Mark Carroll Was One Of Our Greatest Athletes

By John Coughlan, The Echo 17/5/2020

MARK CARROLL is one of the greatest middle-distance runners that this country has produced.

Born in 1972 Mark grew up in Knocknaheeney and started his athletic education at the North Monastery under the guidance of athletics coach Brother John Dooley. Dooley was the man who convinced Mark to take athletics seriously and the combination helped the school’s team become one of the best in the country.


The rest is history as Carroll put in a remarkable final lap to be crowned European champion.

Carroll went to Providence College in 1991 on a four-year scholarship under the direction of Ray Treacy, the brother of Mark’s hero, John. 

Mark continued to improve at Providence and by the time he completed his scholarship in 1995 he had just missed out on Frank O’Meara’s Irish 5,000m record of 13.13 at a meeting in France such was his progress.

Mark later reached the final of the 5,000m at the World Championships in Gothenburg where he finished 12th.

1996 was a disaster for Carroll as he suffered a stress fracture of the leg which forced him to pull out of the Atlanta Olympics.

_SOURCE EXCERPT_:
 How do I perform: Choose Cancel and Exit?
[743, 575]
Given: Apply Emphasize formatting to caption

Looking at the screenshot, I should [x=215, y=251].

_THINGS TO DO_:
1 - From the Mark Carroll article, return everything from "By John Coughlan, The" down to "Mark’s hero, John.".
2 - According to the Mark Carroll article, who coached Carroll in athletics at the North Monastery?
The data has no connection to the article about Mark Carroll.

_RESPONSES BY TASK_:
1 -
By John Coughlan, The Echo 17/5/2020

MARK CARROLL is one of the greatest middle-distance runners that this country has produced.

Born in 1972 Mark grew up in Knocknaheeney and started his athletic education at the North Monastery under the guidance of athletics coach Brother John Dooley. Dooley was the man who convinced Mark to take athletics seriously and the combination helped the school’s team become one of the best in the country.


The rest is history as Carroll put in a remarkable final lap to be crowned European champion.

Carroll went to Providence College in 1991 on a four-year scholarship under the direction of Ray Treacy, the brother of Mark’s hero, John.

2 - Brother John Dooley